Delta Air Lines, Inc. reported unaudited consolidated earnings and operating results for the fourth quarter and full year ended December 31, 2018. For the quarter, the company's reported total operating revenue was $10,742 million compared to $10,229 million for the same period a year ago. Operating income was $1,090 million compared to $1,162 million for the same period a year ago. Net income was $1,019 million compared to $299 million for the same period a year ago. Basic earnings per share were $1.50 compared to $0.42 for the same period a year ago. Diluted earnings per share were $1.49 compared to $0.42 for the same period a year ago.

For the year, the company's reported total operating revenue was $44,438 million compared to $41,138 million for the same period a year ago. Operating income was $5,264 million compared to $5,966 million for the same period a year ago. Net income was $3,935 million compared to $3,205 million for the same period a year ago. Basic earnings per share were $5.69 compared to $4.45 for the same period a year ago. Diluted earnings per share were $5.67 compared to $4.43 for the same period a year ago.

For the quarter, the company reported revenue passenger miles of 53,241 million, available seat miles of 62,523 million and passenger load factor of 85.2% compared to revenue passenger miles of 51,180 million, available seat miles of 60,060 million and passenger load factor of 85.2% a year ago.

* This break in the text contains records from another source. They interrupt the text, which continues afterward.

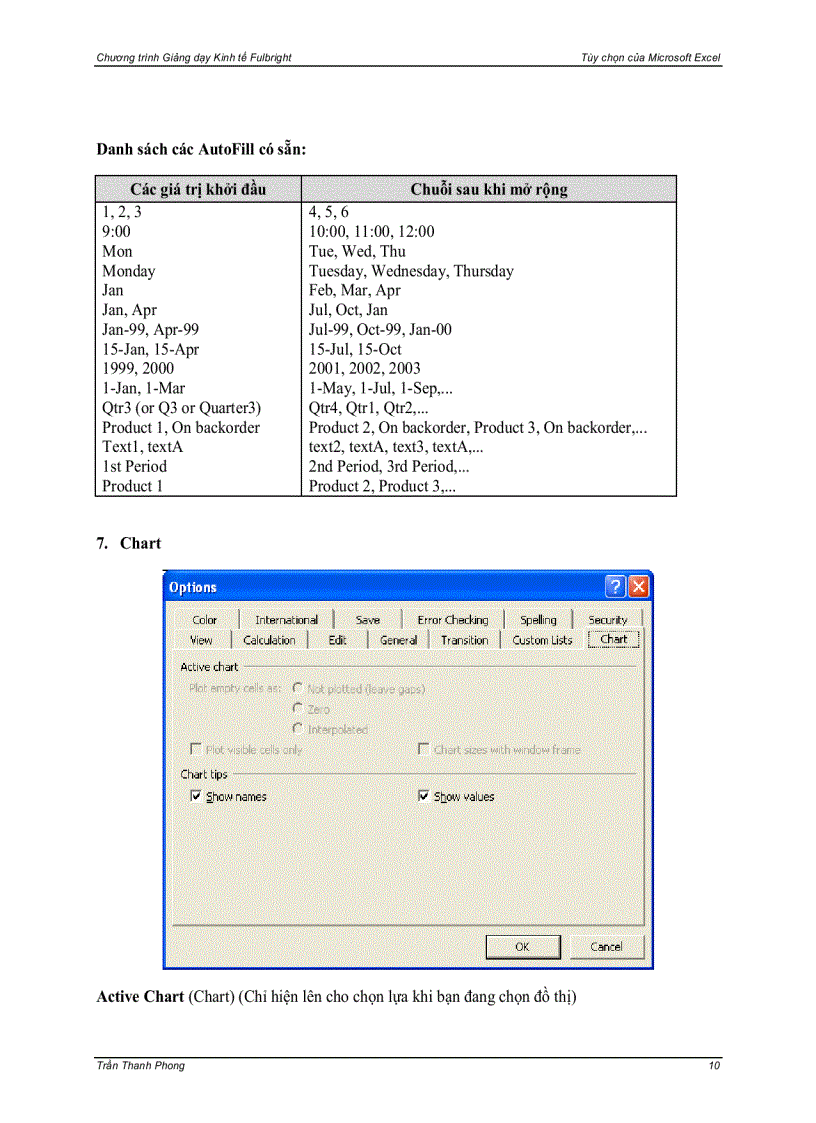Open the Error Checking tab

[453, 619]
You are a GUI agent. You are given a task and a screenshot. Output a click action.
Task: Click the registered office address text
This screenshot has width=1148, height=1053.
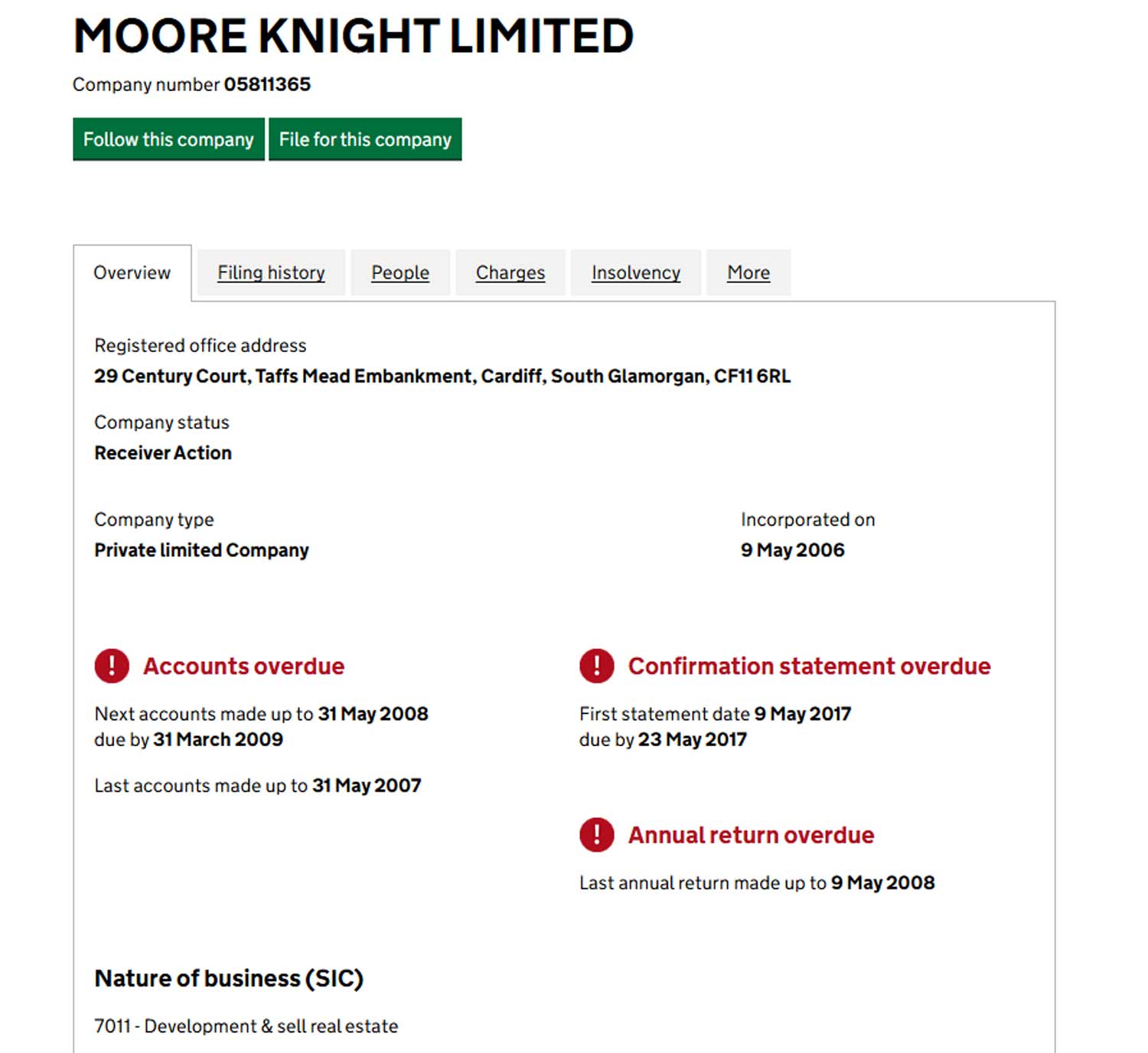[442, 377]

For the year, the company reported revenue passenger miles of 225,243 million, available seat miles of 263,365 million and passenger load factor of 85.5% compared to revenue passenger miles of 217,712 million, available seat miles of 254,325 million and passenger load factor of 85.6% a year ago.

For the first quarter of fiscal 2019, the company's reported earnings per share to be $0.70 - $0.90, at the high-end of initial guidance provided in October. The company expects to deliver four to 6% total adjusted revenue growth and non-fuel unit cost growth below inflation. March quarter total revenue was expected to increase 4% to 6% with adjusted unit revenue growth of flat to up to on a 4% higher capacity.

For 2019, the company expects to drive double-digit earnings growth through higher revenues, maintaining a cost trajectory below inflation, and the modest benefit from lower fuel costs. Margin expansion is a business imperative and the company remain confident in its full-year earnings guidance of $6 to $7 per share.